Wednesday, June 29, 2016

heartless

You can’t rest. Not really.

Life doesn’t let you rest.

“Rest in the grave,” says the chorus.

Your heart doesn’t ever, does it?

It labors through the night,

pulling its mighty oar,

while your mind 
catalogues all the heartless lovers

that stabbed you

through that very heart 

and stopped caring

where you slept.


Tuesday, June 21, 2016

Fluorescence


Fluorescent cold fills
these glass aeries
where we perch, enamored
with the business of selling ourselves
piece by piece with the
gold scale at our feet

or just singing a cheerful song.

Happy as larks.
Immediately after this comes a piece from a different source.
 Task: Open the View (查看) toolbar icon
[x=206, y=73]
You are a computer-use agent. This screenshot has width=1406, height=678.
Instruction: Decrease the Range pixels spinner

Happy
as a coal miner’s daughter.
Happy as a traveling salesman
knocking on your door
without a sale in his pocket
that day.

Our faces are pallid blue
in the harsh white, icy dread that lovingly
runs its fingers down our backs,
tangles us in a damp tourniquet of sheets,
wakes us with tied off veins
pulsing fluorescent
maps of unknown provenance.

The persistent hum and flicker
sliding beneath our eyes,
crawling like soft silkworms
down our ear canals,
filling our skulls with an unbearable
blue cotton candy brilliance
in which we can see not even 
one thing.

Softly then we,
with strangled breath,
sing a newly learned
and blindly cheerful song
of fluorescence
and how happy
it must be to be replaced
when

flicker.

.
.



...

Monday, June 20, 2016

the sound of bees (for my sister)



          The blue rotary wall phone tied you
to the kitchen counter,
shoulder holding it to your ear,
while you stared at your parents talking over
Cronkite’s black and white delivery
of the news from Selma.

Confronted by the plainness of your life
in all its glory, you longed to be
in New York City,
read at
the City Lights Bookstore
or raise a pint of ale
in Devonshire;

though you knew not
what ale was,
who was drinking it,
what was being read,
why it mattered or
what stranger you would
make love to the East Village.

You only knew you wanted
the cynosure of anywhere,
longed for it, heard rumors of it
in music and from the
high school teacher that
none of the parents trusted.

Until after years of retreat,
when you could no longer abide
the estranged languor, the flatness,
the sheer absence of madness,

you gently laid that blue phone
on the countertop,
and let it fill the room

with the sound of bees.


...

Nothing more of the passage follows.